> **EXERCISE**:
Your task is to repeat the entries exactly from their first line through the line with "This screenshot has width=740, height=450.", and to stop there.
===============
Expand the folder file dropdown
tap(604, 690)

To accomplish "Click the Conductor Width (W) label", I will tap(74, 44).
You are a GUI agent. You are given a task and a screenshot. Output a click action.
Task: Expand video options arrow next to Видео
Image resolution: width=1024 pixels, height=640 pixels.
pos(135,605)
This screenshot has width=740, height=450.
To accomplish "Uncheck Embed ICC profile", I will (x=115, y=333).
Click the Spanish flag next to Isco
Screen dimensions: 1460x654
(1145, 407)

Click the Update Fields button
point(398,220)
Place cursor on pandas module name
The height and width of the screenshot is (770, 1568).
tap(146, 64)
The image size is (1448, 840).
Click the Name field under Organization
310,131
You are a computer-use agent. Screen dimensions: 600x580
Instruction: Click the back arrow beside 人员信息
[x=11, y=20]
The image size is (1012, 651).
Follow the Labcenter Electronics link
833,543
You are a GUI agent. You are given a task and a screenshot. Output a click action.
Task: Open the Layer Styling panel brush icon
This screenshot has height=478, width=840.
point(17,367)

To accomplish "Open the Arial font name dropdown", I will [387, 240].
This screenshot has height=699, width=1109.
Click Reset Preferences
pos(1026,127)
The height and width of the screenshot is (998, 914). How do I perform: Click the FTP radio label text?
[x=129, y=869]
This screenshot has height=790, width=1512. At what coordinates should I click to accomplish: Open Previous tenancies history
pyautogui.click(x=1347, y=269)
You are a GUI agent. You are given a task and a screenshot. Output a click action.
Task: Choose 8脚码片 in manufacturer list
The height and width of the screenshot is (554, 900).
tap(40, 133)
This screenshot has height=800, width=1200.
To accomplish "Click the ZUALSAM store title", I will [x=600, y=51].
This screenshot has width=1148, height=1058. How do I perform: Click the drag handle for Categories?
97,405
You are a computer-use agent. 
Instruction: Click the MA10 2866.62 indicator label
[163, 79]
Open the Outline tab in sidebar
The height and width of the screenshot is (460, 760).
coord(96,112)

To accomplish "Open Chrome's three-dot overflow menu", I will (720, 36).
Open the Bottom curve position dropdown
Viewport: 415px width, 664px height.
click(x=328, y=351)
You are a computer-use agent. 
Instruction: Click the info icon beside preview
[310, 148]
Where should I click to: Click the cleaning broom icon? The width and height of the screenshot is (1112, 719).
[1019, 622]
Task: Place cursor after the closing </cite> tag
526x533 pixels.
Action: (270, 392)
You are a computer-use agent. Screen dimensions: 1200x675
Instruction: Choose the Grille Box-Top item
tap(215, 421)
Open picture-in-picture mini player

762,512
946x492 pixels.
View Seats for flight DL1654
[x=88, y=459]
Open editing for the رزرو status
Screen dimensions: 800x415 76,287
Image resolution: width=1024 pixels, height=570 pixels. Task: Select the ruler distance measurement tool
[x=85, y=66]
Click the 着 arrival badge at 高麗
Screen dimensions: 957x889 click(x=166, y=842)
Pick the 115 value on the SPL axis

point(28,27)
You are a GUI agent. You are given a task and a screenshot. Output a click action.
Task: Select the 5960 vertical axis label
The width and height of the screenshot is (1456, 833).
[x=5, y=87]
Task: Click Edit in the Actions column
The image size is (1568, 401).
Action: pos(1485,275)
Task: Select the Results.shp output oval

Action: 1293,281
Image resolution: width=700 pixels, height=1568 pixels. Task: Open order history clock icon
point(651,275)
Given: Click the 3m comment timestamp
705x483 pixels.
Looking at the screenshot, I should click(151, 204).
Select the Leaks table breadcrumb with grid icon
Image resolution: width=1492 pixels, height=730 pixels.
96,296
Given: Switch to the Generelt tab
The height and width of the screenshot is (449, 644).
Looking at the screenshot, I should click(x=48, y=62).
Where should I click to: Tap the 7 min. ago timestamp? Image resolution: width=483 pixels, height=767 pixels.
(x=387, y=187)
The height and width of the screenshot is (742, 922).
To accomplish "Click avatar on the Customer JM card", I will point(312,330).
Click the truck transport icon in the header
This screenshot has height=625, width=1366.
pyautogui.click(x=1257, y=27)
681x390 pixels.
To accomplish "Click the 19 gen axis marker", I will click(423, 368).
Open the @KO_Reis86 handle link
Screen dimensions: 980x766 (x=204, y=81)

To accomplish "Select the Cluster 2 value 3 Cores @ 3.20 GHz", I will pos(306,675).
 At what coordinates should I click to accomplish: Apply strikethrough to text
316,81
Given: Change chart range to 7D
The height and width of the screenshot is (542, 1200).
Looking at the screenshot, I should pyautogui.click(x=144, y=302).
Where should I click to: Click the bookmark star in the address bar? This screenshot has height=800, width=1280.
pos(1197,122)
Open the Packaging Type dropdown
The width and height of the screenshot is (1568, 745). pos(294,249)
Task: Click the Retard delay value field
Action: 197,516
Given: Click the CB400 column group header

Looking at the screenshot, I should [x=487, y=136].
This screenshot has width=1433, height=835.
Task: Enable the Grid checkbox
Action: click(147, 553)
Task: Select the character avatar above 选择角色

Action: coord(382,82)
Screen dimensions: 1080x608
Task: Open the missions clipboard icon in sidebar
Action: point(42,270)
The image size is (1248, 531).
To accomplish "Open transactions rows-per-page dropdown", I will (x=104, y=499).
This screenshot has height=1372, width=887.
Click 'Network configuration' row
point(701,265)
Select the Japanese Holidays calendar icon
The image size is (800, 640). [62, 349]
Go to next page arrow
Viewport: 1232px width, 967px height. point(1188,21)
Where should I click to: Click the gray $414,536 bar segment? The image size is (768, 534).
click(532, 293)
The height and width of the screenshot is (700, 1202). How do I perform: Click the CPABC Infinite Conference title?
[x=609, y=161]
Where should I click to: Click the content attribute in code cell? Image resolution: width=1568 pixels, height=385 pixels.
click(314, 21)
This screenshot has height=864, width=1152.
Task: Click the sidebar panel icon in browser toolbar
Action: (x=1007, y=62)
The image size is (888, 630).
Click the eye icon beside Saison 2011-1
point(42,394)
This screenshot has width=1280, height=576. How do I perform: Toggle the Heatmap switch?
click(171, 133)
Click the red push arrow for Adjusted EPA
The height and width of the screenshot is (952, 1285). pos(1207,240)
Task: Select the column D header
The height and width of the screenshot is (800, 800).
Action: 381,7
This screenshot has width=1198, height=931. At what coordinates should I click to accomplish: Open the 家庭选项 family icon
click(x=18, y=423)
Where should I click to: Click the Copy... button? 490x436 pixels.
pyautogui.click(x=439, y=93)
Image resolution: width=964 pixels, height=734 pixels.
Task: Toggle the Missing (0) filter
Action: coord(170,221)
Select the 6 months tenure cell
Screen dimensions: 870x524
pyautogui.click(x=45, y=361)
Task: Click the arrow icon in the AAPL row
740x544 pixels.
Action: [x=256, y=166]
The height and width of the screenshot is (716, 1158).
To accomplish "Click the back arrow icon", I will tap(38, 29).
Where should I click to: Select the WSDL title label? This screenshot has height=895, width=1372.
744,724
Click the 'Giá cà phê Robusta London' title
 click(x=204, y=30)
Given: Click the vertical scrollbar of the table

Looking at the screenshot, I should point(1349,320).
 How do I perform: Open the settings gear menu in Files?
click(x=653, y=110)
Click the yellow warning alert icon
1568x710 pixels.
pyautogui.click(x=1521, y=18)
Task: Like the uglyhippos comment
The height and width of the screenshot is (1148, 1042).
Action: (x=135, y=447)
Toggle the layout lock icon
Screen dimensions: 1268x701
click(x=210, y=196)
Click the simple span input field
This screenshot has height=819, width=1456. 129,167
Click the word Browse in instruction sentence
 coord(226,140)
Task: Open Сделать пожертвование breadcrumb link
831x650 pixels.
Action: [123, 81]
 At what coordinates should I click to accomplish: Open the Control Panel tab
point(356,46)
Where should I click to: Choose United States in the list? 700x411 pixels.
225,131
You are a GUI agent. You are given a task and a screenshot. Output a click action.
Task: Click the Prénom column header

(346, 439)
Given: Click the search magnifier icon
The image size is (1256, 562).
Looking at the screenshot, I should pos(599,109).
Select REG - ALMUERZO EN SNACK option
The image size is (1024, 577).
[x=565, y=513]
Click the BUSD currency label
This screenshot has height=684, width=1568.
===============
> **EXERCISE RESULT**:
Expand the folder file dropdown
tap(604, 690)

To accomplish "Click the Conductor Width (W) label", I will tap(74, 44).
You are a GUI agent. You are given a task and a screenshot. Output a click action.
Task: Expand video options arrow next to Видео
Image resolution: width=1024 pixels, height=640 pixels.
pos(135,605)
This screenshot has width=740, height=450.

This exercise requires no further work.